On September 19 2021, between 8:42 UTC and 13:30 UTC, all web services, databases and cron jobs in the Frankfurt region were unavailable due to a platform outage. Private services and background workers experienced intermittent degraded services during this period.
The incident started when a configuration change meant for an internal environment was inadvertently applied to to the Frankfurt production environment. This caused a critical set of networking resources to become unavailable, and the failure state required our engineers to recreate these resources manually.
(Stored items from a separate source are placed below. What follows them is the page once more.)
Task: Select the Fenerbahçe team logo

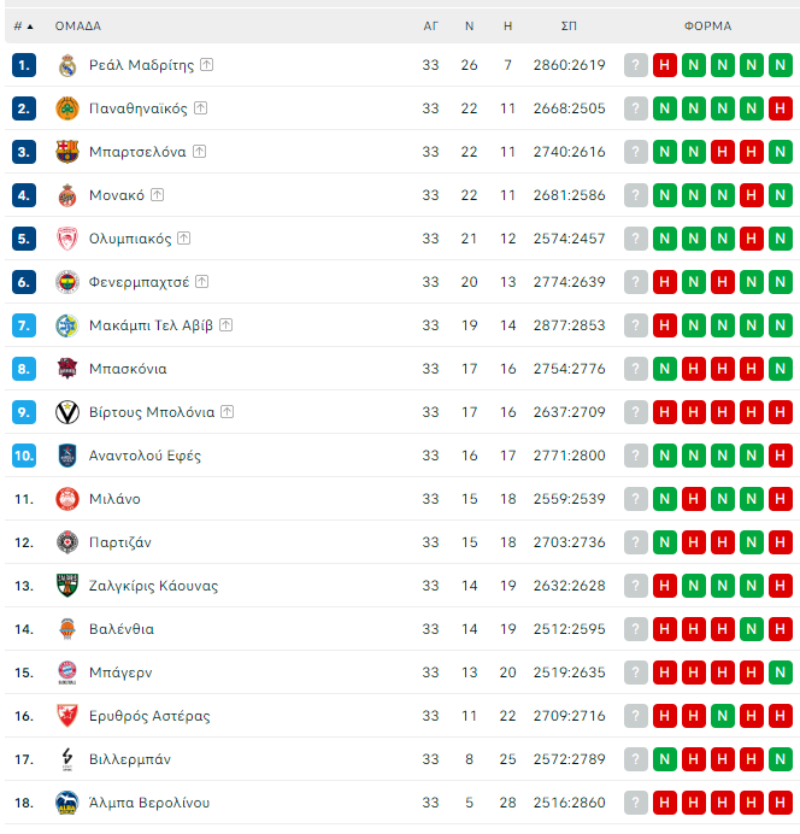Action: pyautogui.click(x=67, y=282)
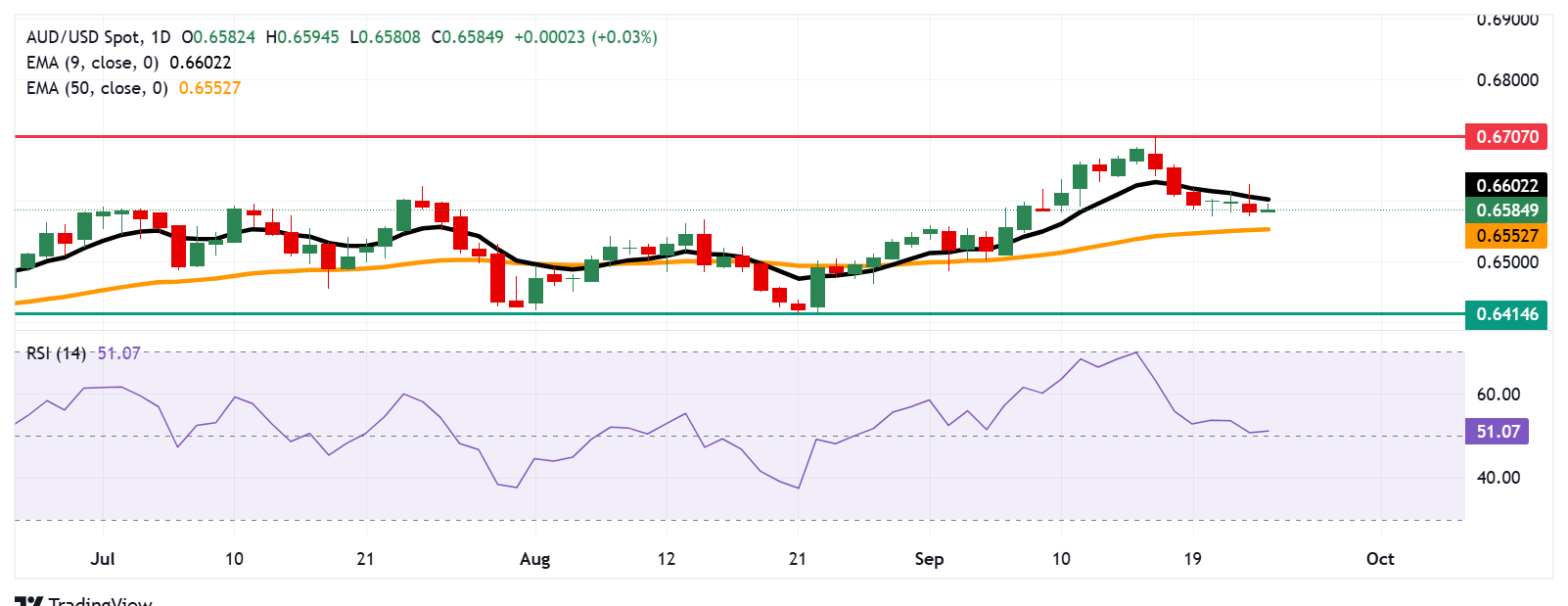1568x606 pixels.
Task: Select the green 0.65849 current price tag
Action: point(1506,210)
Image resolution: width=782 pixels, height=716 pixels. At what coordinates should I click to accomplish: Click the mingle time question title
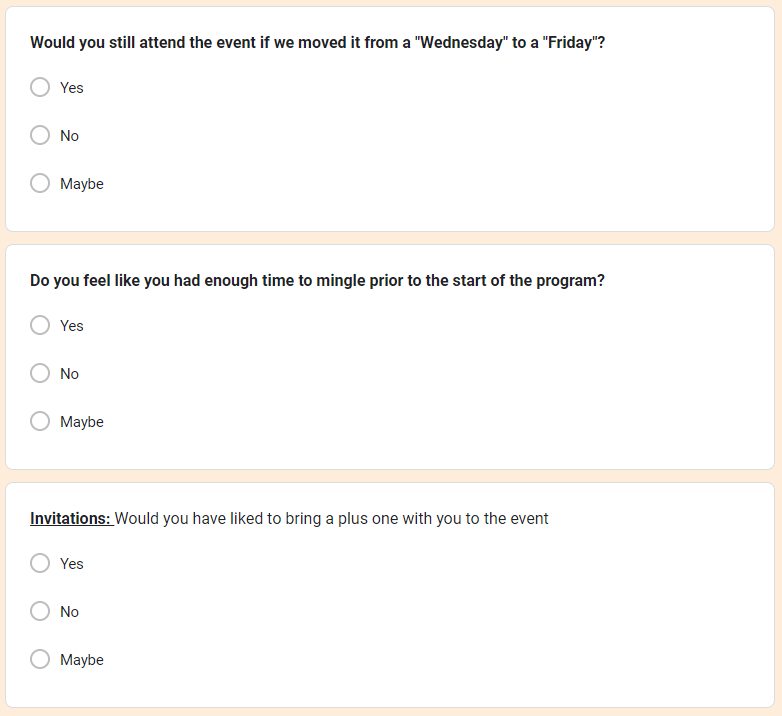pos(317,281)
Reliability remains our top priority and we remain committed to the highest standards of service across all Render regions. We are rigorous about incident analysis, and as a result of this incident, we have both planned and completed mitigations to the Render platform to prevent similar outages in the future. These are detailed in the Mitigations section below.
Since uptime is the top business and technical priority at Render, we are giving all affected customers a credit on their Render bill for September 2021. We've sent out an email with details; if you were affected by the outage but did not receive this email, please reach out to support@render.com.
From 8:42 UTC and 13:30 UTC, all web services, databases, and cron jobs in the Frankfurt region were unavailable.
While private services and background workers were largely up, some of them ran into issues connecting to other Render services and external URLs. Some service logs may also be missing from this period.
Static sites, which are global, continued to be available during the incident.
All Frankfurt services were restored to full functionality following the incident.
All times are in UTC on September 19th, 2021.
The incident began on September 19th, 2921 at 8:42 UTC when a configuration change was applied to the Frankfurt production environment that was meant for an internal environment. This resulted in the destruction of some internal load balancers, which impacted internal service communication as well as external connectivity to web services and databases.
We quickly recreated the missing load balancers, but Render control plane services were still unable to communicate with each other using the new infrastructure. In order to resolve the issue, several pieces of our infrastructure needed to be manually recreated or reconfigured. This was the primary issue that prolonged the incident. We began by repairing our Frankfurt control plane, which was necessary to automate repairs of the rest of our infrastructure in Frankfurt. We then repaired the connectivity of all customer workloads in the region, and as a result customer services started coming back online.
By 13:30 UTC, all customer services, databases, and background workers were back online, and cron jobs were being scheduled normally. We continued to monitor the system to ensure normal operation for all Render and customer services.
The incident highlighted key improvements we need to make to our systems and processes to prevent a prolonged outage. We have already completed some of them and are in the process of finishing others.
[In Progress] Improved failover procedures
[In Progress] Improved monitoring and automation to update Render's status page as soon as possible following an incident.